Pegale que le gusta
Hay óperas primas o películas bisagras que comienzan a perfilar la mirada personal de un director y que contienen ya ciertos vicios, para bien o para mal. Uno reconoce talento ahí pero no deja de sentir sospechas sobre lo que el futuro les depare como cineastas si potencian esos defectos. Podríamos incluir en una posible lista a Alejandro González Iñárritu (Amores perros), Fernando Meirelles (Ciudad de Dios) y el Lars Von Trier de Contra viento y marea.
En el caso de Aronofsky, lo interesante que tenía Pi (1998) se desdibujó rápidamente con Réquiem por un sueño (2000), cuando una idea seductora (la televisión como droga) era desarrollada a partir de metáforas visuales obvias.
Luego, con La fuente de la vida (2006), una película totalmente pretenciosa y fallida, todo parecía concluir para este joven director estadounidense, sin embargo, El luchador (2008), con su simpático tono nostálgico y menos ambiciones, lo redimiría por un tiempo. Duró poco, porque llegó El cisne negro (2010), el cúmulo de todos los vicios y una ensalada de referencias cinematográficas que, además de dialogar gratuitamente con Hitchcock, Cronenberg, entre tantos nombres posibles, y algunos clásicos cuentos literarios y cinematográficos, se hermana con el peor Von Trier en su regodeo visual de la tortura y la misoginia feroz al llevar personajes femeninos hasta límites insoportables.

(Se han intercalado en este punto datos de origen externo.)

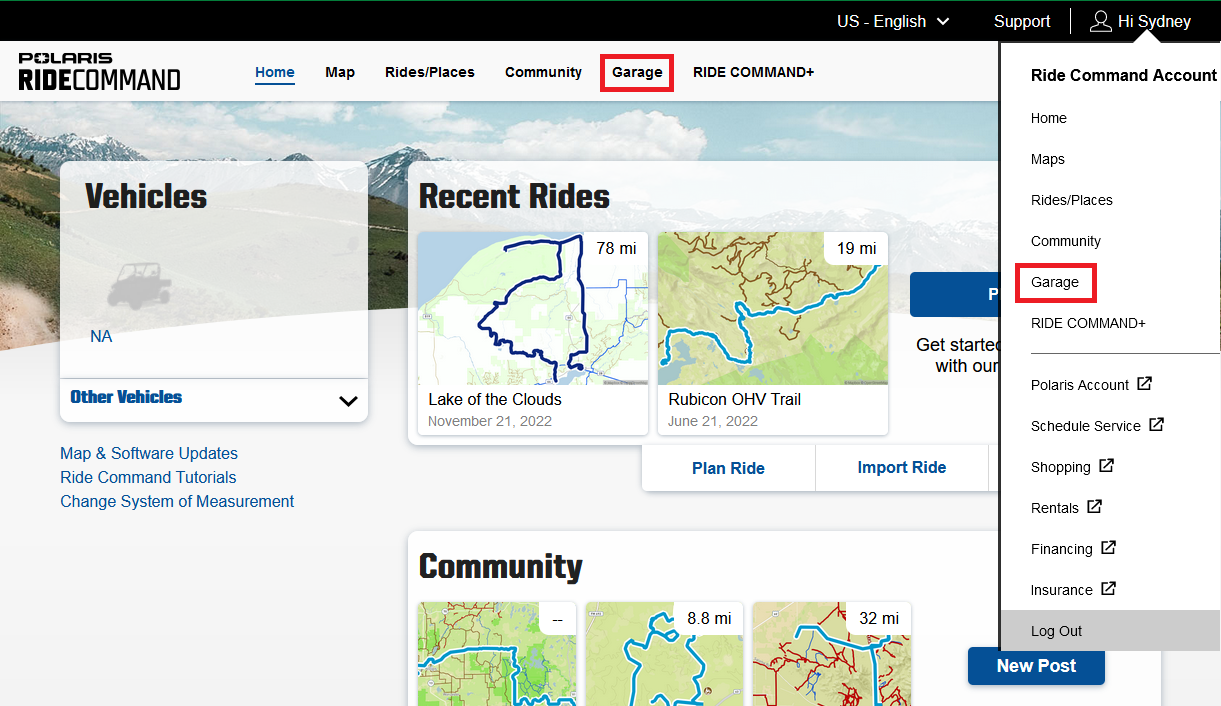Click the external link icon beside Rentals

pos(1094,507)
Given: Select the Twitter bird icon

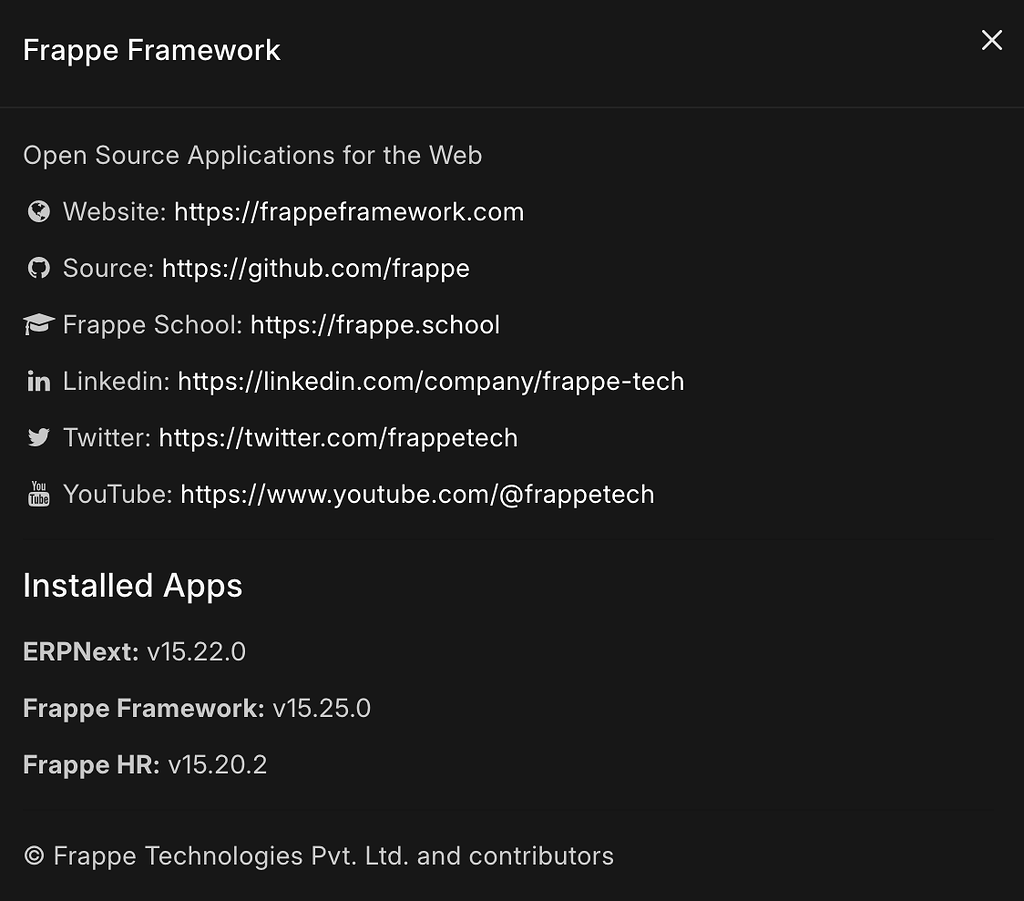Looking at the screenshot, I should tap(38, 437).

La historia de Nina (Natalie Portman), una bailarina aspirante a obtener el protagónico de El lago de los cisnes que debe vencer los obstáculos que le ponen un coreógrafo obsesivo (Vincent Cassel), sus compañeras y su propia madre (Barbara Hershey), conecta a la historia con otras tantas de la factoría industrial hollywoodense (¿alguien recuerda Flashdance?) donde el triunfo de la voluntad de las heroínas las llevará a los laureles de la victoria. No obstante, Aronofsky decide correrse abruptamente de ese esquema e introduce un largo camino de arbitrariedades que van desde metamorfosis a fantasmas pasando por autoflagelaciones y supuestos despertares sexuales, disfrazado de la supuesta incertidumbre que nace al no saber si asistimos al orden de lo real o de lo imaginario.

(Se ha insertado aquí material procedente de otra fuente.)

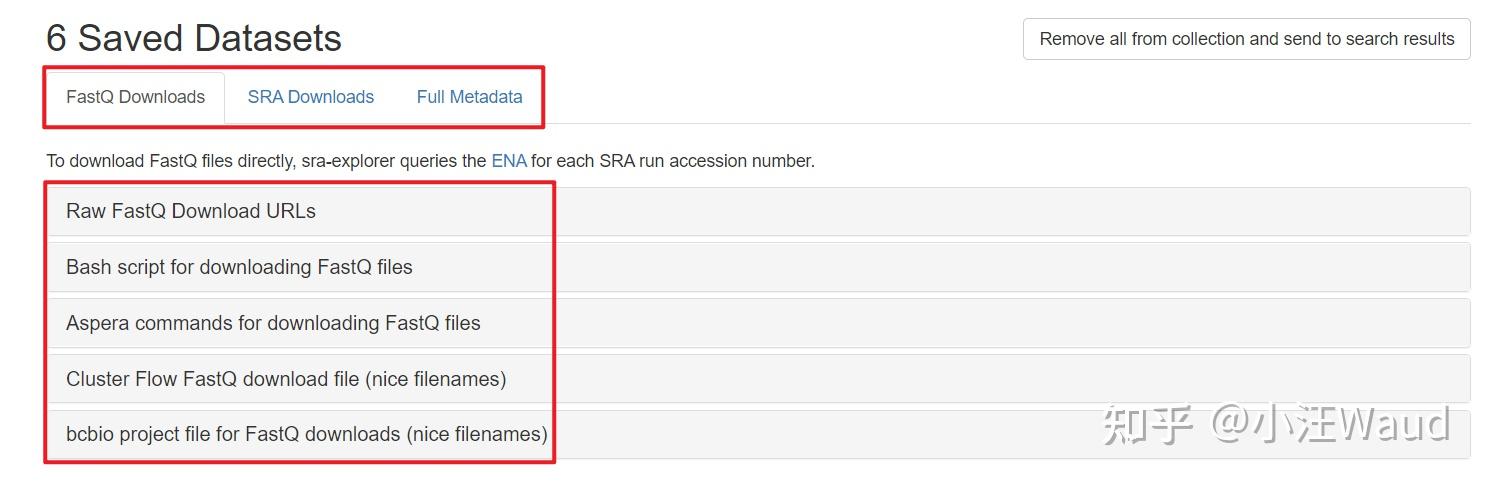Image resolution: width=1490 pixels, height=484 pixels.
Task: Click Remove all from collection button
Action: 1246,39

Si la primera parte del film podría enmarcarse dentro del registro documental a partir de la observación de los recovecos de la experiencia diaria del ensayo y de la preparación del ballet, como del entorno opresivo del personaje (muy bien sostenido estéticamente para buscar la identificación con el espectador), la segunda es un muestrario de escenas delirantes al ritmo de un video clip pero con música clásica, donde diversos géneros (melodrama, thriller, terror) desfilan vertiginosamente.
Este camino tortuoso es lo que molesta y coloca al filme en la línea de Anticristo (2009) de Lars Von Trier, otro cineasta tramposo (comparar la primera escena de este con la última de Aronofsky, dos monumentos a la abyección), que supo relegar sus ideas provocativas, pero seductoras, para desembocar en un cine efectista y manipulador. En este sentido, El cisne negro es una película pensada para generar ruido, con su precaria mirada hacia el dolor del esfuerzo profesional pero con un marco prestigioso que le asegure su candidatura a los oscars.
Debe reconocerse, no obstante, un dinámico manejo de cámara adaptado a ciertos momentos narrativos. En este sentido, la película parece consagrar el esfuerzo interpretativo de Portman, siguiéndola con variedad de ángulos y buscando que, como espectadores, no sólo bailemos con ella sino que suframos su tormento. Yo paso.